▶ Description of the task
Pull out the lines word for word, from the start of the material through the line containing "click(x=190, y=330)", both ends included. Leave the pictures out of your answer.
-------
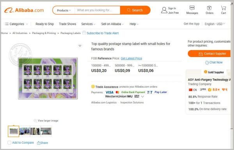Open the Cart icon
The height and width of the screenshot is (150, 234).
pyautogui.click(x=223, y=8)
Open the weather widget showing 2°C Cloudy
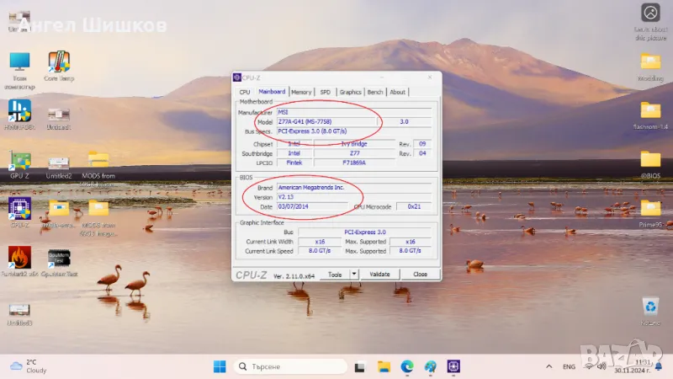 [29, 366]
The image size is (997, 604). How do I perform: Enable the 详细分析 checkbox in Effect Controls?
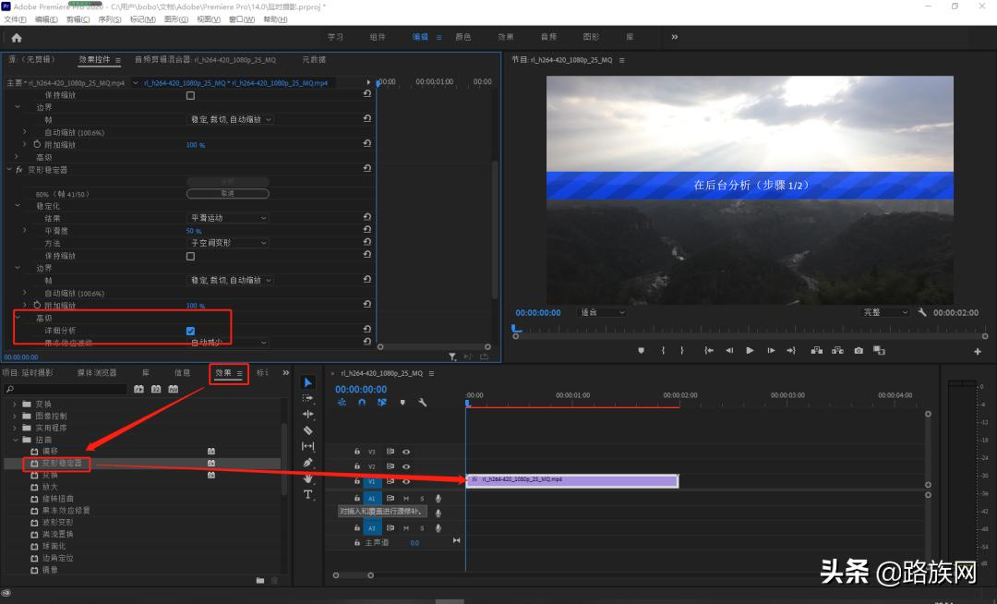click(x=190, y=330)
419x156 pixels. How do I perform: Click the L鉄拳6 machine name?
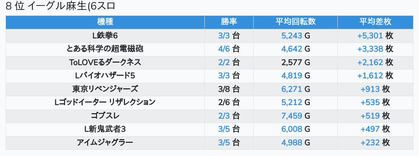point(105,36)
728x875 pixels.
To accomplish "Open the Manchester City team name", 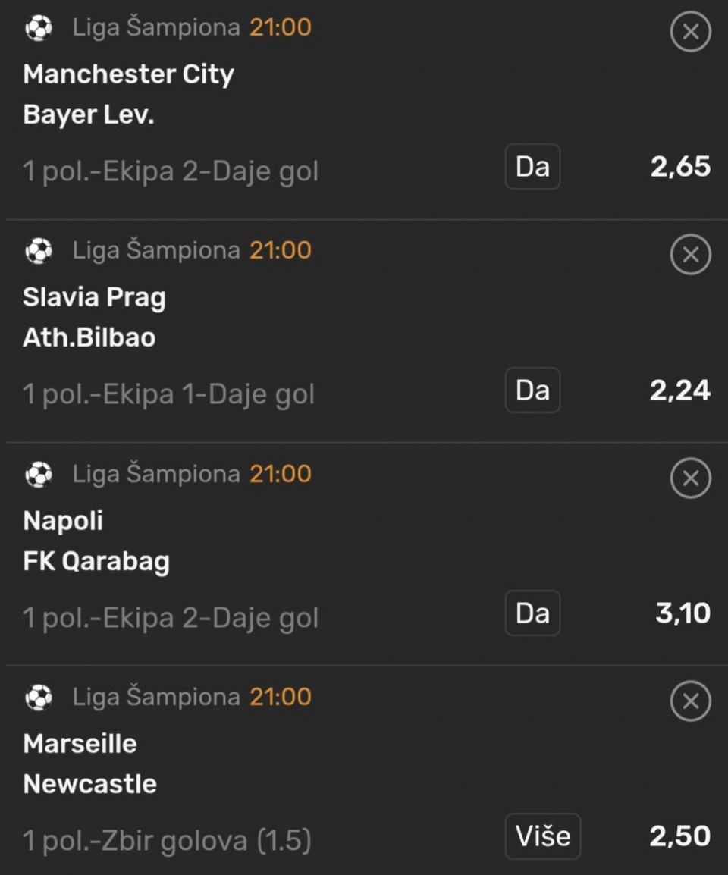I will [129, 74].
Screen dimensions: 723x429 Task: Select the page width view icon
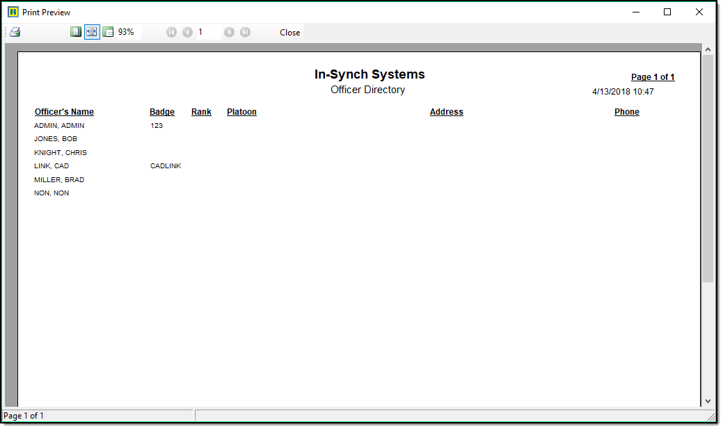tap(92, 32)
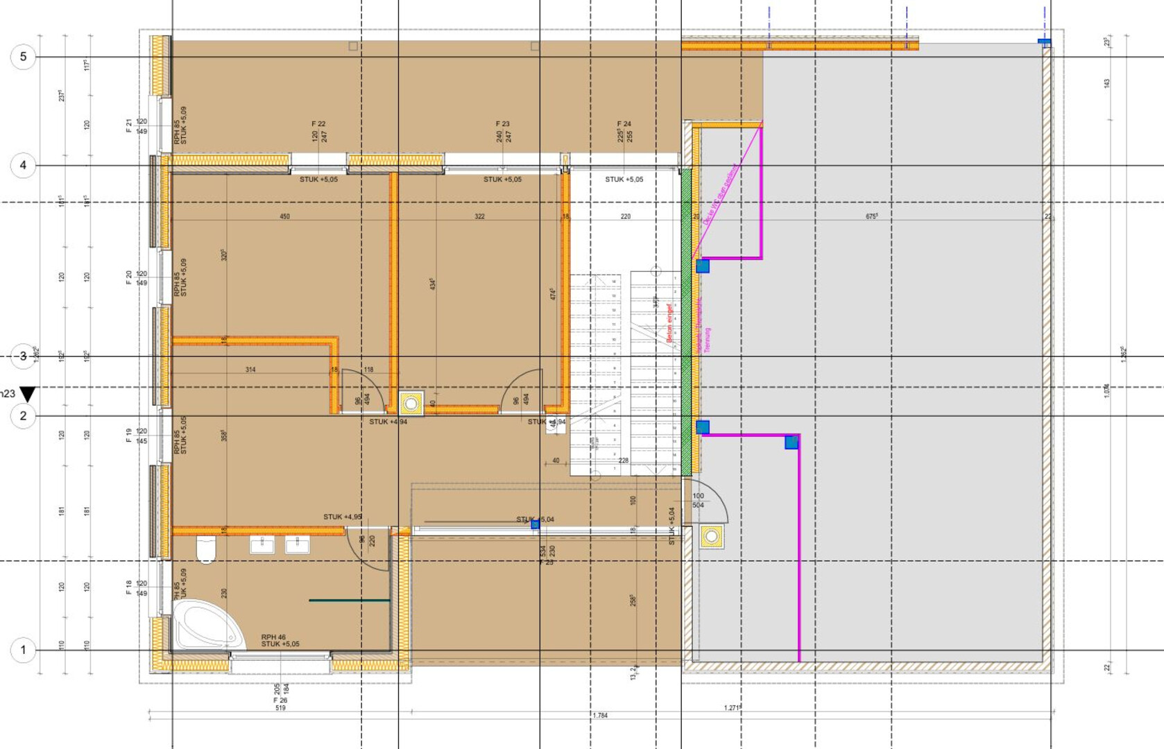Click the RPH 46 label in the bathroom
The image size is (1164, 749).
(x=273, y=637)
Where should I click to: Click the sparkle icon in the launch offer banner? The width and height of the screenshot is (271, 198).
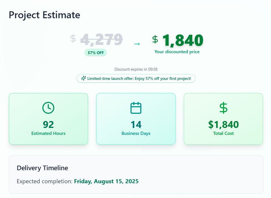tap(84, 78)
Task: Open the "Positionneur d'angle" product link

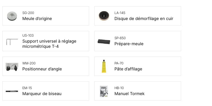Action: [42, 69]
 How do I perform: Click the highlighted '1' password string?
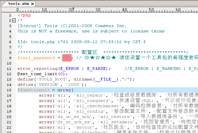(67, 58)
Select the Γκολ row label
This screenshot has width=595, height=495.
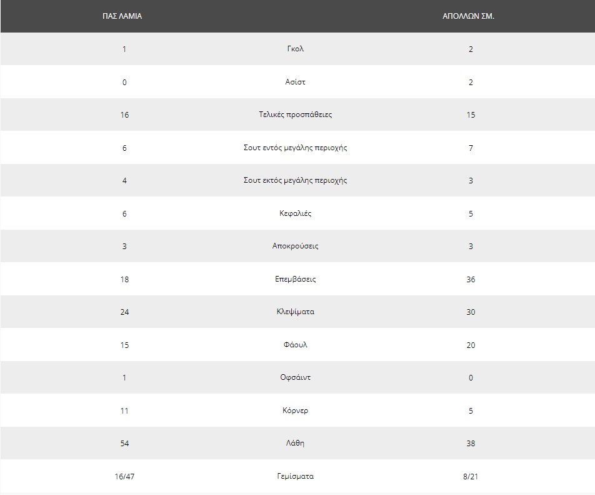[295, 49]
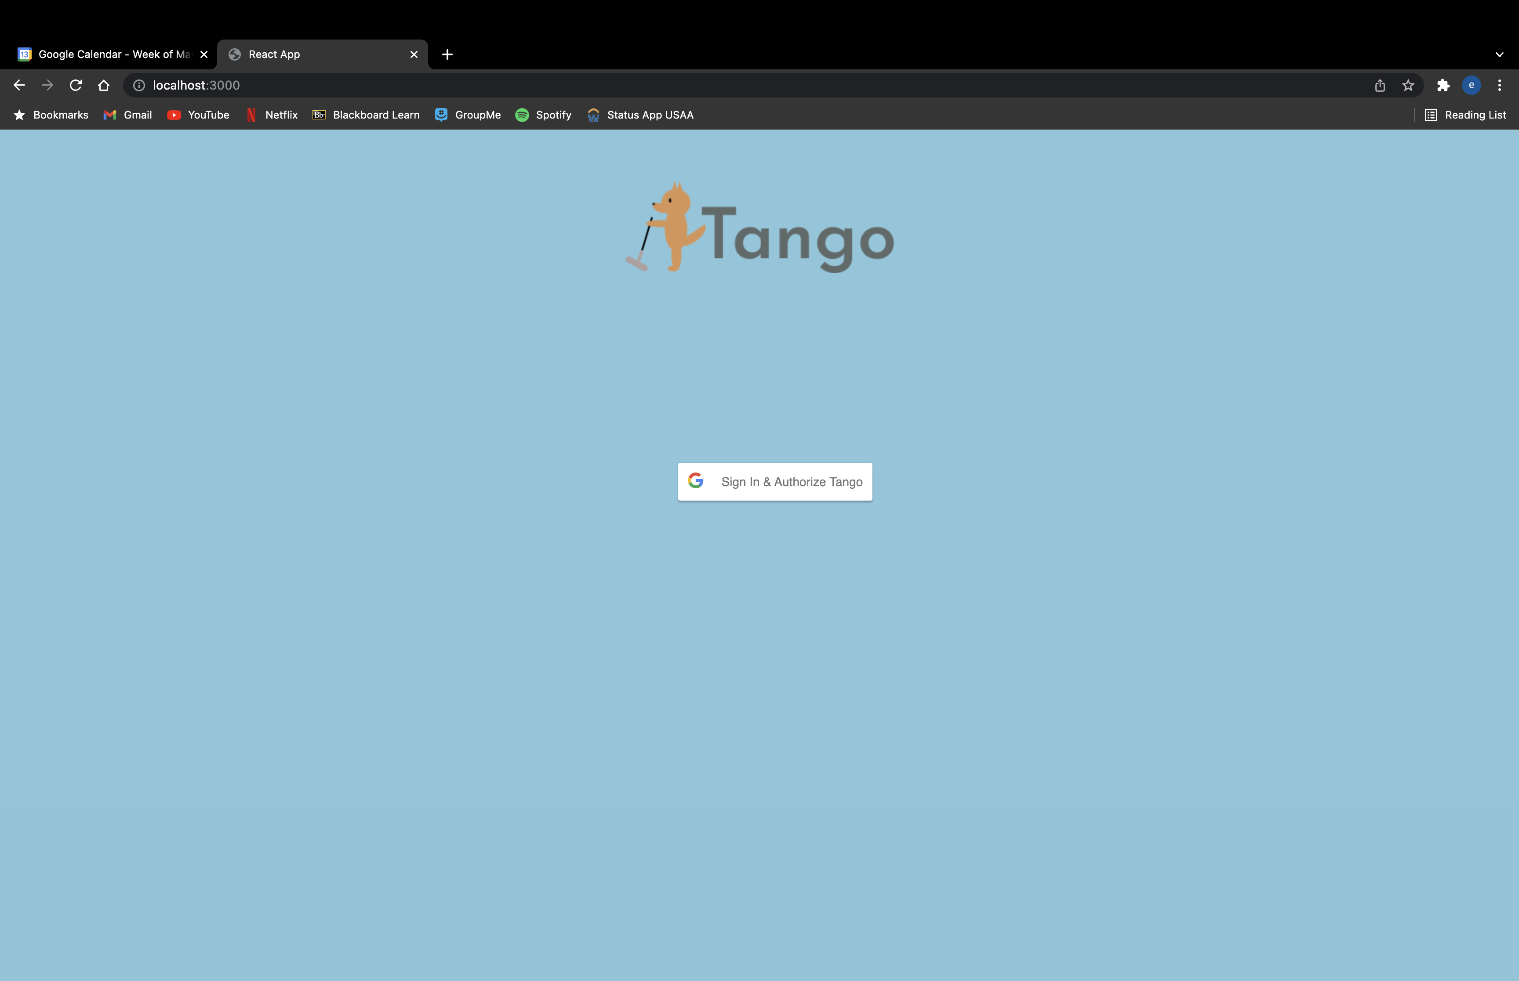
-------
▶ Exercise result
Open the Cart icon
The height and width of the screenshot is (150, 234).
pyautogui.click(x=223, y=8)
Open the weather widget showing 2°C Cloudy
 [29, 366]
The image size is (997, 604). How do I perform: Enable the 详细分析 checkbox in Effect Controls?
click(x=190, y=330)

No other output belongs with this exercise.